>>>>>
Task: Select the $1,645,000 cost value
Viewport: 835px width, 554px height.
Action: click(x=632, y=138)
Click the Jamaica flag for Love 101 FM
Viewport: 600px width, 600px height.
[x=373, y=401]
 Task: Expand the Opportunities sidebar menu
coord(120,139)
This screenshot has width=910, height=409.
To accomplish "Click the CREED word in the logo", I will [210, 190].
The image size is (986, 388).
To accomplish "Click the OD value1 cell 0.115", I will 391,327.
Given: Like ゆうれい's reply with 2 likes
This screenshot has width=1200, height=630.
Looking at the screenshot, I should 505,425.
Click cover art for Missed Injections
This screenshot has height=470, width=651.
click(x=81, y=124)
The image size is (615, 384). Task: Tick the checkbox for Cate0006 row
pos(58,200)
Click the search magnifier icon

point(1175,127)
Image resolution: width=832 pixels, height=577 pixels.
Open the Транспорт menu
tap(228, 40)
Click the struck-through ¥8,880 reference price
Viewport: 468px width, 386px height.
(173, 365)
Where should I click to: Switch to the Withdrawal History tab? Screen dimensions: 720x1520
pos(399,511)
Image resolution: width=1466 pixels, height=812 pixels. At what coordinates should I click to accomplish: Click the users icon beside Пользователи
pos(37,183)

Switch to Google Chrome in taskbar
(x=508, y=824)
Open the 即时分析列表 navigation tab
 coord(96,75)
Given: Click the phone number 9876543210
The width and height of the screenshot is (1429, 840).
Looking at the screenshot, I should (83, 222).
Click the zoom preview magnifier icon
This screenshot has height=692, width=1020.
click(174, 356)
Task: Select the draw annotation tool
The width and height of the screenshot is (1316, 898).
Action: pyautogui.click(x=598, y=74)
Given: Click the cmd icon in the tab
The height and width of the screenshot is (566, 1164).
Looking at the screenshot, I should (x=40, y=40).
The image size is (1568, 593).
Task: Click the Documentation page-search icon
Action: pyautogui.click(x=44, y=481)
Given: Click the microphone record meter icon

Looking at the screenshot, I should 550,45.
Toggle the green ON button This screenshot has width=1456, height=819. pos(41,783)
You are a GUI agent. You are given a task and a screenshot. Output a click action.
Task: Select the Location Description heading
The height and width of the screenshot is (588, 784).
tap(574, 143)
<<<<<
● **TO DO**
Reproduce all of the data above line for line, with no changes.

● **ANSWER TO THE EXERCISE**
Task: Select the $1,645,000 cost value
Viewport: 835px width, 554px height.
Action: click(x=632, y=138)
Click the Jamaica flag for Love 101 FM
Viewport: 600px width, 600px height.
[x=373, y=401]
 Task: Expand the Opportunities sidebar menu
coord(120,139)
This screenshot has width=910, height=409.
To accomplish "Click the CREED word in the logo", I will [210, 190].
The image size is (986, 388).
To accomplish "Click the OD value1 cell 0.115", I will 391,327.
Given: Like ゆうれい's reply with 2 likes
This screenshot has width=1200, height=630.
Looking at the screenshot, I should 505,425.
Click cover art for Missed Injections
This screenshot has height=470, width=651.
click(x=81, y=124)
The image size is (615, 384). Task: Tick the checkbox for Cate0006 row
pos(58,200)
Click the search magnifier icon

point(1175,127)
Image resolution: width=832 pixels, height=577 pixels.
Open the Транспорт menu
tap(228, 40)
Click the struck-through ¥8,880 reference price
Viewport: 468px width, 386px height.
(173, 365)
Where should I click to: Switch to the Withdrawal History tab? Screen dimensions: 720x1520
pos(399,511)
Image resolution: width=1466 pixels, height=812 pixels. At what coordinates should I click to accomplish: Click the users icon beside Пользователи
pos(37,183)

Switch to Google Chrome in taskbar
(x=508, y=824)
Open the 即时分析列表 navigation tab
 coord(96,75)
Given: Click the phone number 9876543210
The width and height of the screenshot is (1429, 840).
Looking at the screenshot, I should (83, 222).
Click the zoom preview magnifier icon
This screenshot has height=692, width=1020.
click(174, 356)
Task: Select the draw annotation tool
The width and height of the screenshot is (1316, 898).
Action: pyautogui.click(x=598, y=74)
Given: Click the cmd icon in the tab
The height and width of the screenshot is (566, 1164).
Looking at the screenshot, I should (x=40, y=40).
The image size is (1568, 593).
Task: Click the Documentation page-search icon
Action: pyautogui.click(x=44, y=481)
Given: Click the microphone record meter icon

Looking at the screenshot, I should 550,45.
Toggle the green ON button This screenshot has width=1456, height=819. pos(41,783)
You are a GUI agent. You are given a task and a screenshot. Output a click action.
Task: Select the Location Description heading
The height and width of the screenshot is (588, 784).
tap(574, 143)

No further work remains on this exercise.